Kameron Hankerson

No. 6 – Gambusinos de Fresnillo
- Position: Shooting guard
- League: LNBP

Personal information
- Born: August 8, 1998 (age 28) Novi, Michigan, U.S.
- Listed height: 6 ft 5 in (1.96 m)
- Listed weight: 200 lb (91 kg)

Career information
- High school: Novi (Novi, Michigan)
- College: Green Bay (2016–2020)
- NBA draft: 2020: undrafted
- Playing career: 2020–present

Career history
- 2020–2021: Ehingen Urspring
- 2021–2022: Ovarense
- 2022–2024: Long Island Nets
- 2024: Windsor Express
- 2024: Correbasket UAT
- 2025–2026: Tryhoop Okayama
- 2026–present: Gambusinos de Fresnillo
- Stats at Basketball Reference

= Kameron Hankerson =

American basketball player (born 1998)

Kameron James Haynes Hankerson (born August 8, 1998) is an American professional basketball player for the Gambusinos de Fresnillo of the Mexican Liga Nacional de Baloncesto Profesional (LNBP). He played college basketball for the Green Bay Phoenix.

==Early life and high school career==
Hankerson attended Novi High School in Novi, Michigan. As a junior, he averaged 9 points, 4 assists, 5 rebounds, and 2 blocks per game, earning All-Kensington Conference recognition. During his senior season, Hankerson had a partially torn lateral collateral ligament in his knee and missed the final month of the season. Hankerson was ranked the 16th best prospect in Michigan and signed with Green Bay in November 2015.

==College career==
As a freshman, Hankerson averaged 3.1 points in eight minutes per game. Following the season, he spent much time in the gym and focused on eating right and lifting weights to get in shape. On March 2, 2018, Hankerson scored a career-high 36 points in a 93–81 win against Detroit Mercy in the first round of the Horizon League tournament. He averaged 10.7 points, 3.1 rebounds, and 2.6 assists per game as a sophomore, shooting 38.7 percent from three-point range. As a junior, Hankerson averaged 8.1 points per game on a team that finished 21–17 and reached the final of the CollegeInsider.com Postseason Tournament. He finished third on the team in scoring at 11.1 points per game as a senior, finishing his career with over 1,000 points.

==Professional career==
On September 3, 2020, Hankerson signed his first professional contract with Ehingen Urspring of the German ProA.

===Long Island Nets (2022–2024)===
On November 4, 2022, Hankerson was named to the opening night roster for the Long Island Nets.

On October 6, 2023, Hankerson signed with the Brooklyn Nets, but was waived the same day. On October 28, he rejoined Long Island.

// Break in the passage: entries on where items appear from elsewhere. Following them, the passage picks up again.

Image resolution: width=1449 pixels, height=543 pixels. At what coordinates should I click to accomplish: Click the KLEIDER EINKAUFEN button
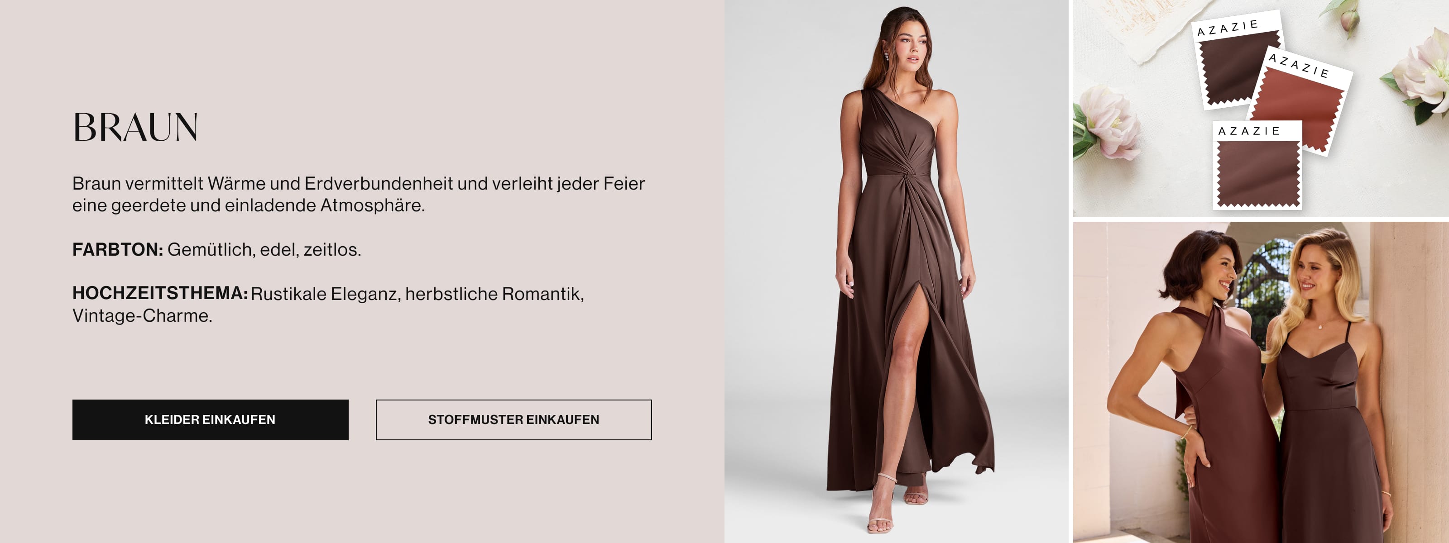pos(210,420)
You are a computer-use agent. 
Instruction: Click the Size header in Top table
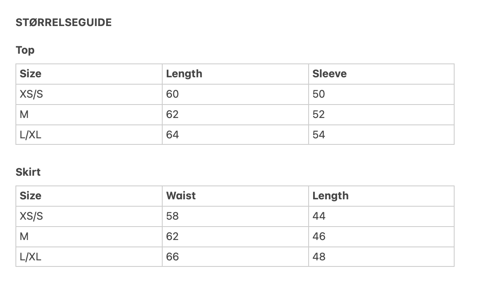pos(30,74)
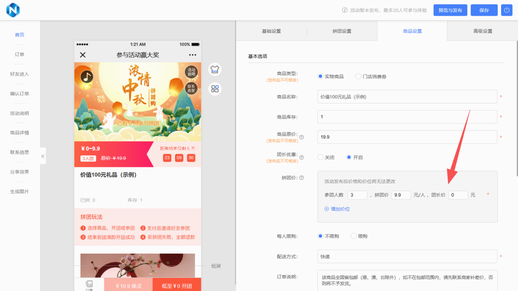The width and height of the screenshot is (518, 291).
Task: Click the N logo in top-left corner
Action: [x=13, y=10]
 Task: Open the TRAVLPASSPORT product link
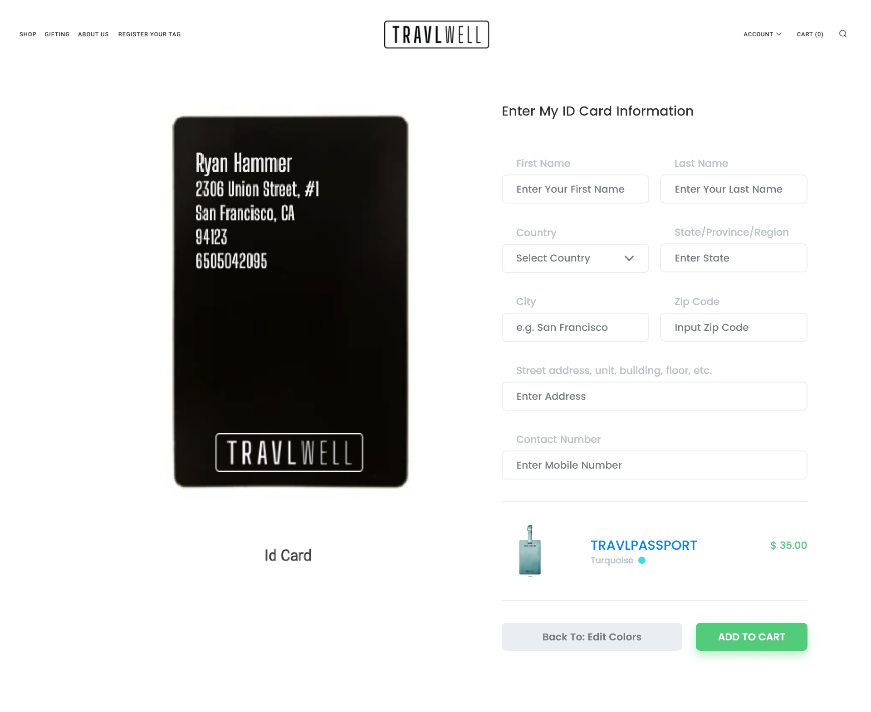pos(644,545)
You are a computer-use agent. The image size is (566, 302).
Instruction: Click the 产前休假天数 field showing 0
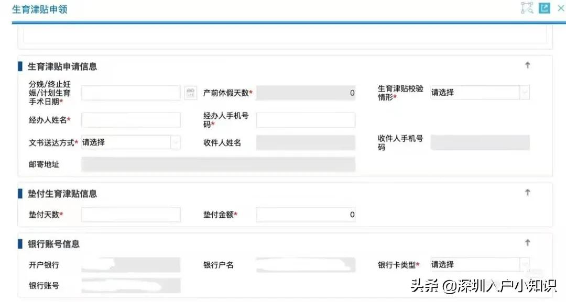tap(305, 93)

===Windsor Express (2024)===
In April 2024, Hankerson signed with the Windsor Express of the Basketball Super League.

===Tryhoop Okayama (2025–present)===
On February 7, 2025, Hankerson signed with the Tryhoop Okayama of the B.League in Japan.

==Personal life==
Hankerson's younger brother Trendon plays basketball for Northern Illinois.